In his October 11th piece, Palmer explores why most professional athletes aren’t prosecuted, even when testing positive for controlled substances.
Palmer’s first point is that “[t]he evidence against professional athletes is also flimsy in most cases. The best evidence prosecutors could offer against an athlete is a failed drug test or eyewitness testimony—far short of the red-handed proof that police can usually produce in ordinary drug possession trials.” In addition to that, persuading other professional athletes to testify against their peers is a long shot.
Second, the trials are long, expensive, and piss citizens off, as they feel prosecuting a few rich jocks is a waste of the government’s time, seeing as there is a lot of “real” crime out there. “Professional athletes can afford excellent attorneys who drag the cases on for years. Barry Bonds, for example, was convicted of obstructing justice in April 2011, more than three years after playing his final game, and his appeal is still pending.”

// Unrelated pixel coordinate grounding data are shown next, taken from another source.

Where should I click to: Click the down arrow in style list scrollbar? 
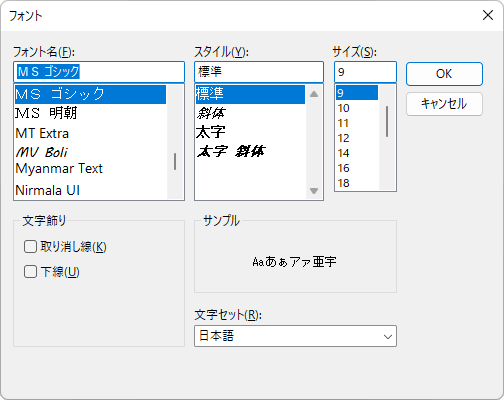[314, 191]
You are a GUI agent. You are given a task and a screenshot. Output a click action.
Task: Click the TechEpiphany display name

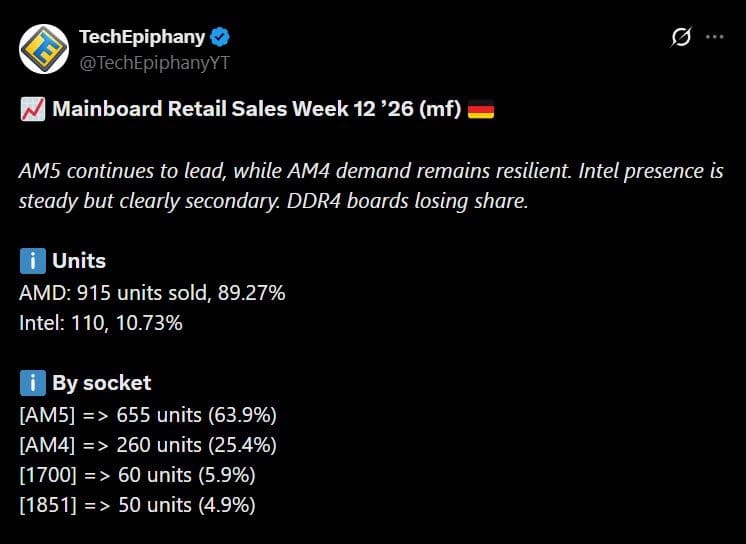point(141,37)
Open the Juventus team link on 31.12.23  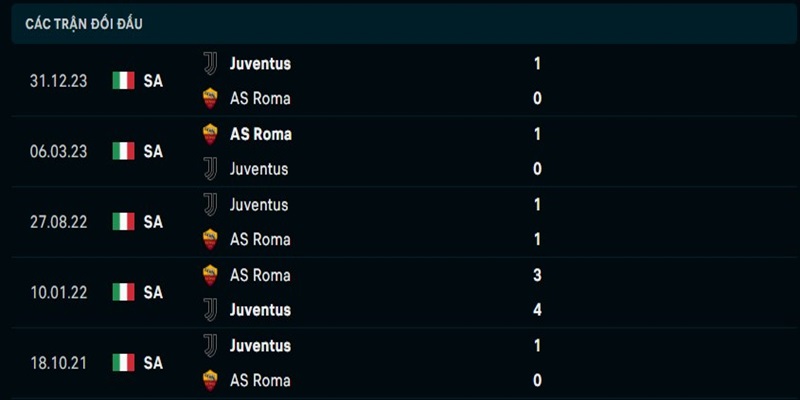260,63
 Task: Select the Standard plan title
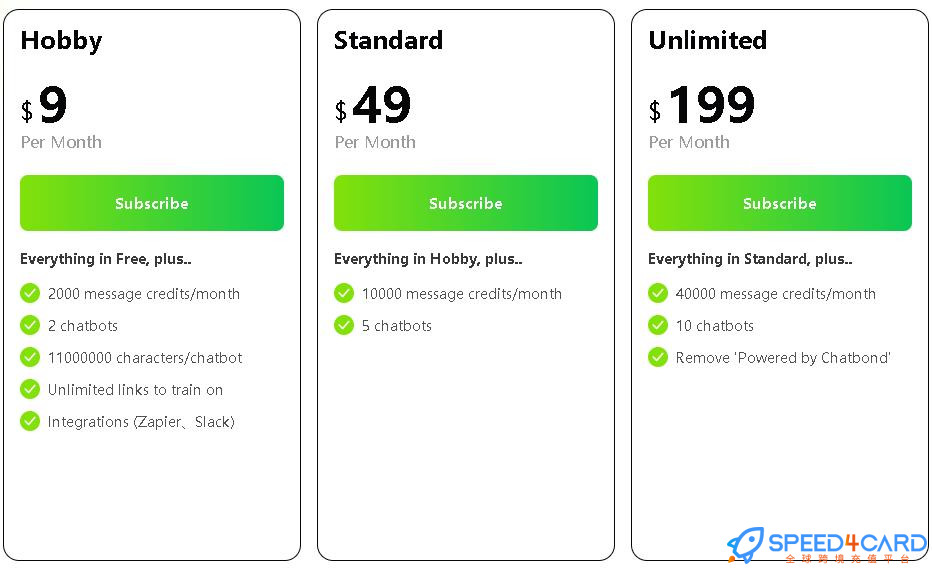click(388, 40)
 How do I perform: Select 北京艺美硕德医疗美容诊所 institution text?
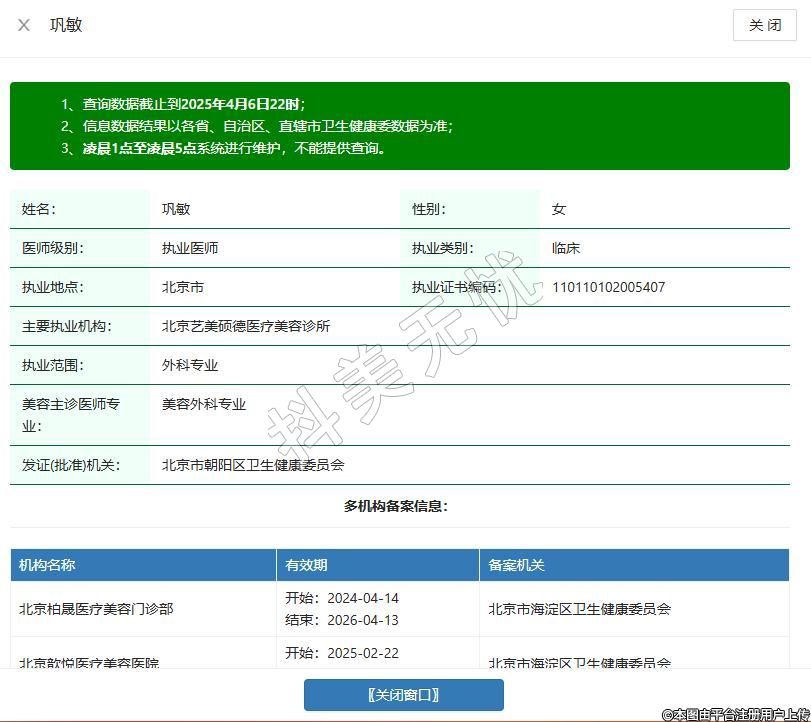[x=246, y=326]
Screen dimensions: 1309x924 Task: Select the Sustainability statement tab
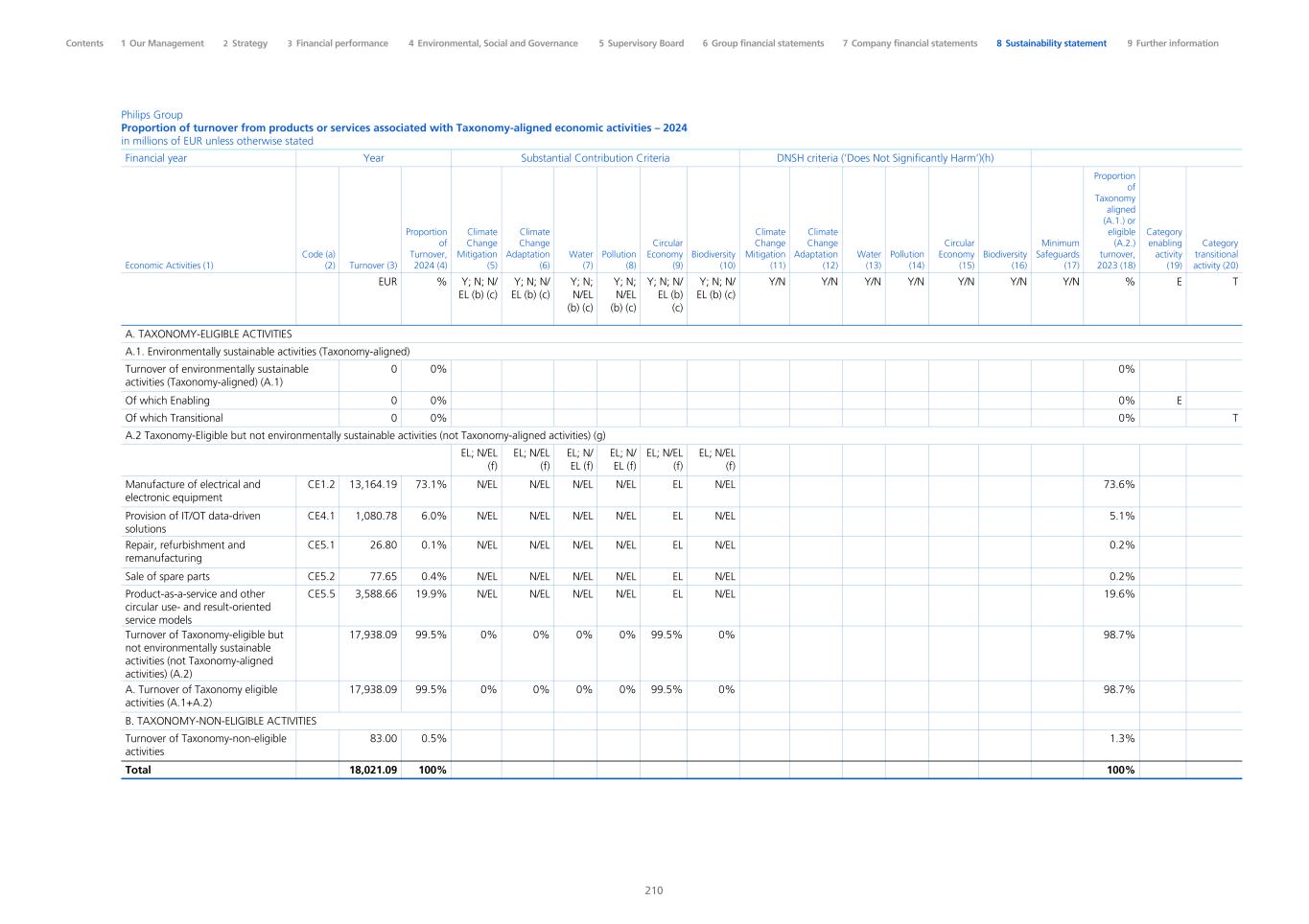point(1051,43)
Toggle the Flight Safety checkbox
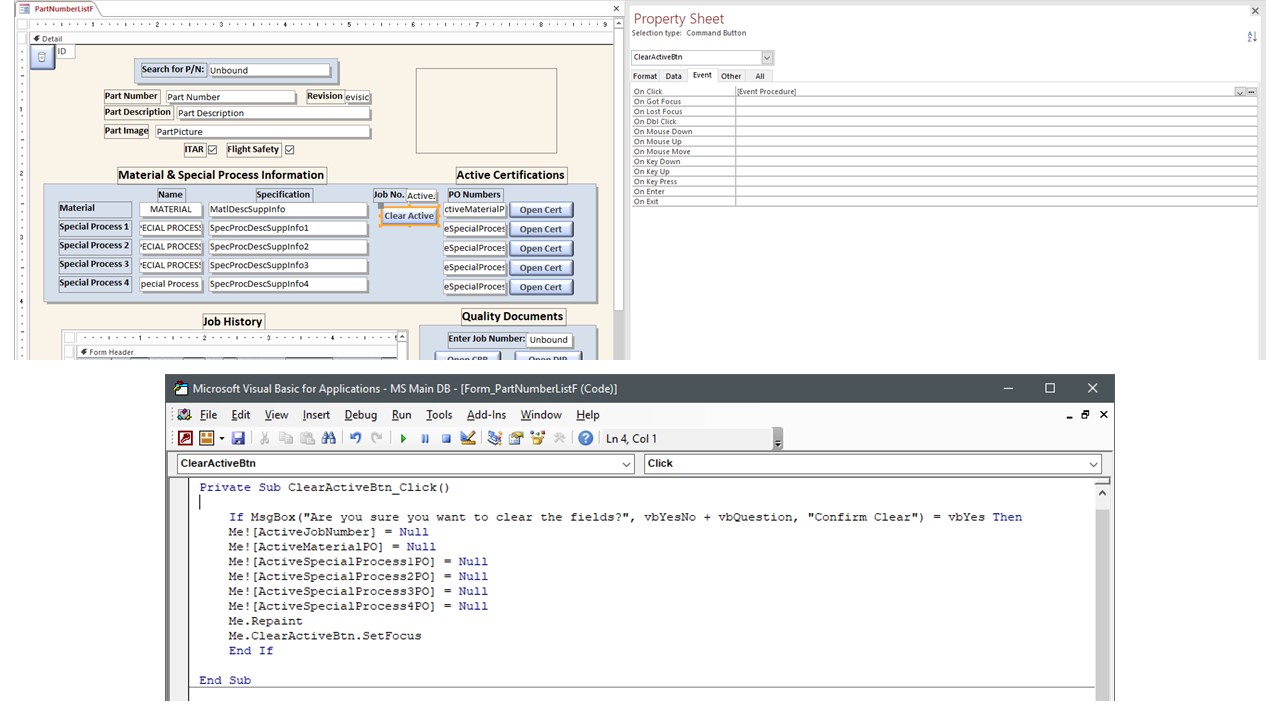 (289, 150)
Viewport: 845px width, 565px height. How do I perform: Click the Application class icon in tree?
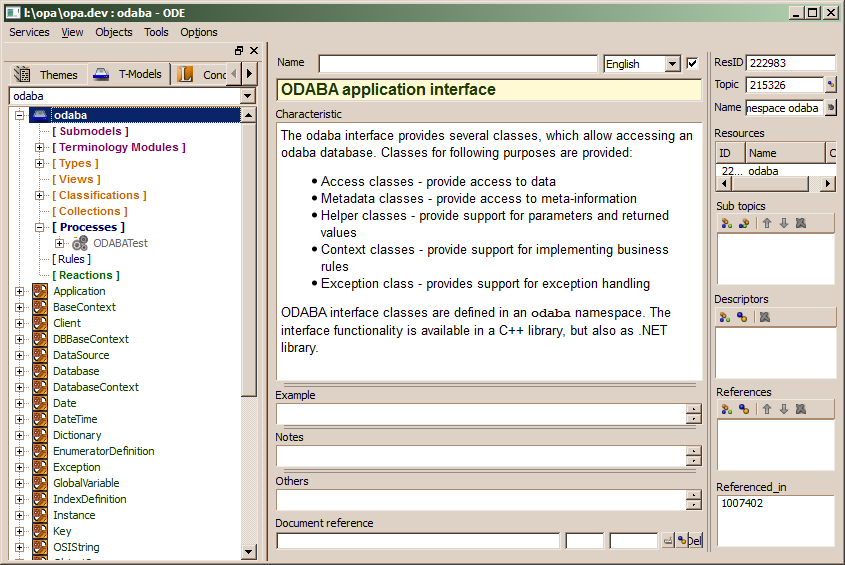pyautogui.click(x=40, y=291)
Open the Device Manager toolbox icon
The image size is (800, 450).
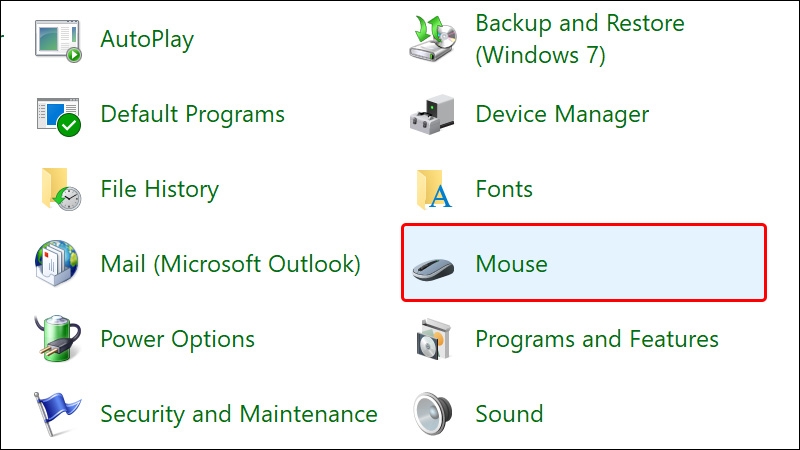(x=433, y=114)
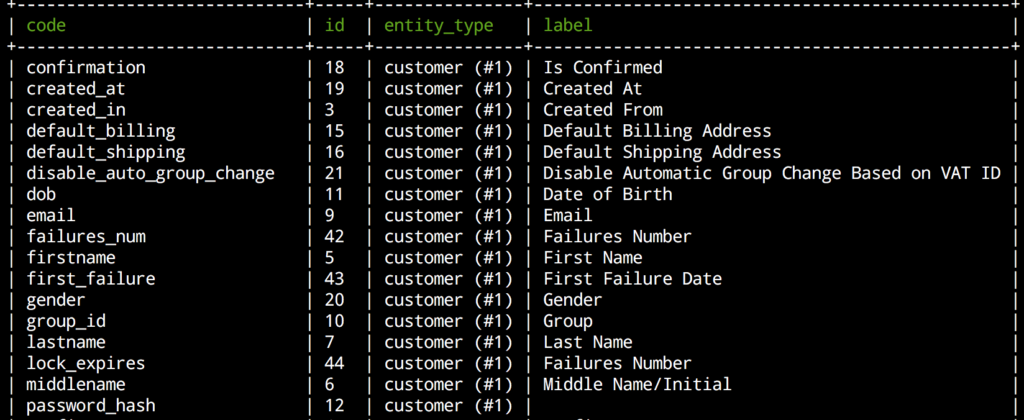Click the 'failures_num' row code
The height and width of the screenshot is (420, 1024).
tap(86, 236)
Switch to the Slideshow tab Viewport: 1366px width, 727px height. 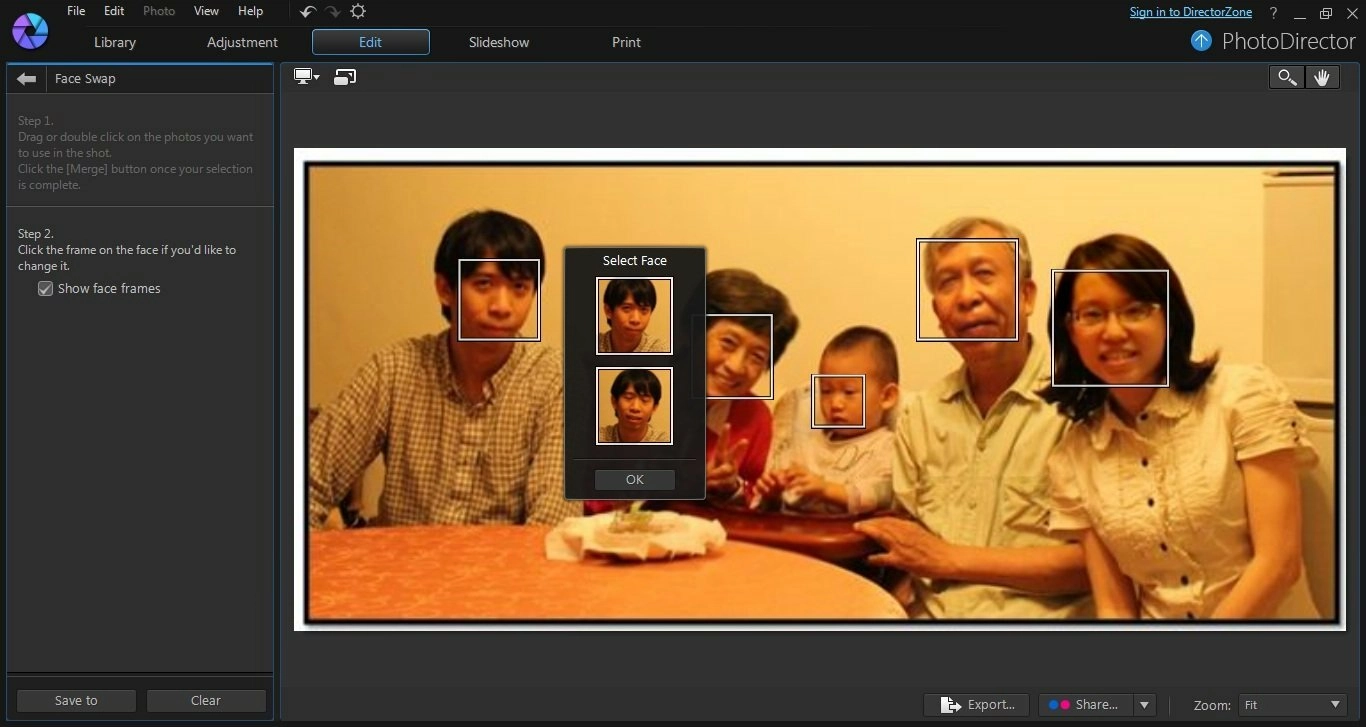pos(499,42)
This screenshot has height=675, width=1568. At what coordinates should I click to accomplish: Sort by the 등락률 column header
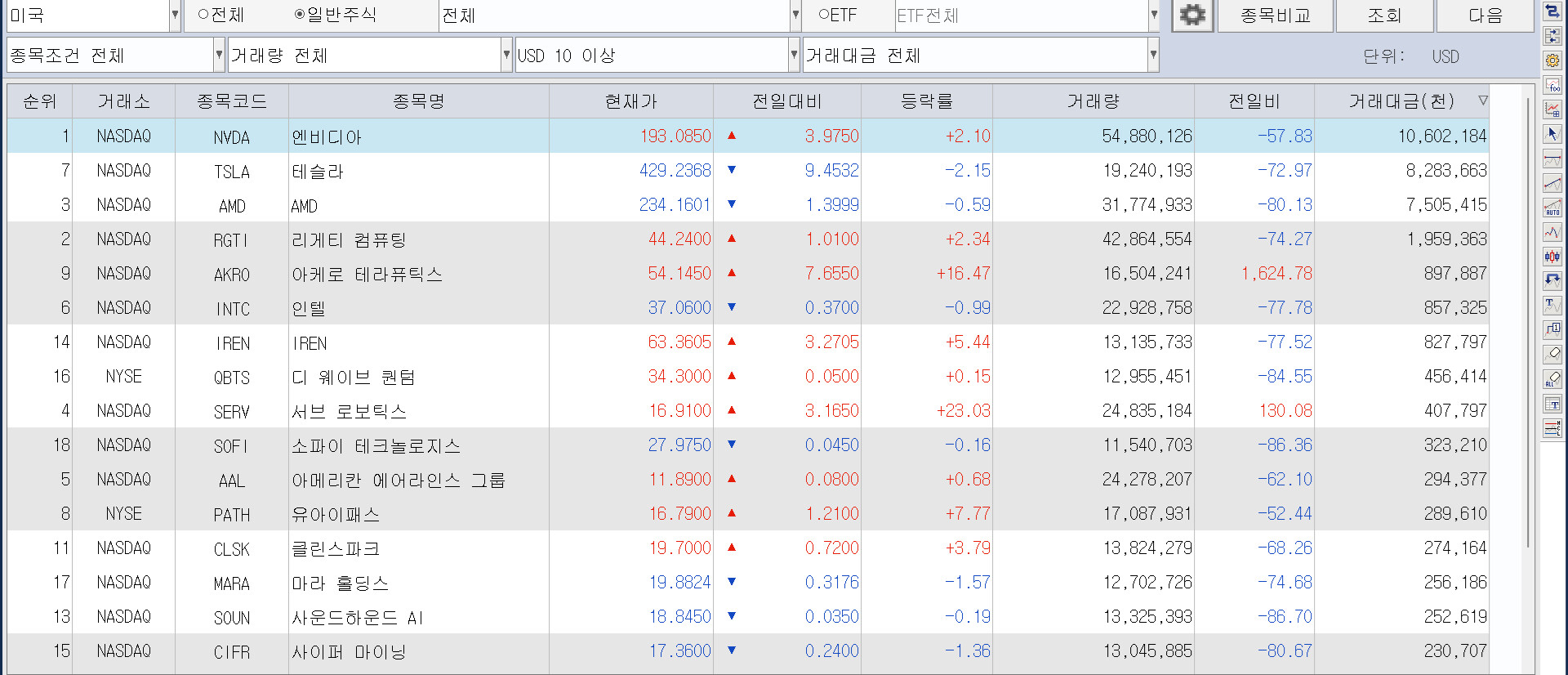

Third, not all forms of doping are illegal. Athletes like Armstrong may be taking transfusions of their own blood, or using HGH, which Palmer points out are not illegal activities or substances, despite being banned. Beyond that, there is the issue that people just don’t think this is all
Fourth, the classification of anabolic steroids as a drug is controversial. Palmer explains, “Critics of the decision [to make put anabolic steroids on the list of controlled substances] point out that anabolic steroids don’t raise the same risks of dependency and physical harm as do other Schedule III controlled substances such as amphetamines. Even today, some individual states don’t include steroids on their own controlled substance lists.”
It’s important to note that people do get arrested for doping—everyday average users and sellers that is. Because they often don’t have the resources to hire high-priced lawyers who will draw out the appeals process, prosecution and conviction go much more smoothly.
So what do you think of Lance Armstrong roaming the streets? If his activities were illegal, should he be prosecuted?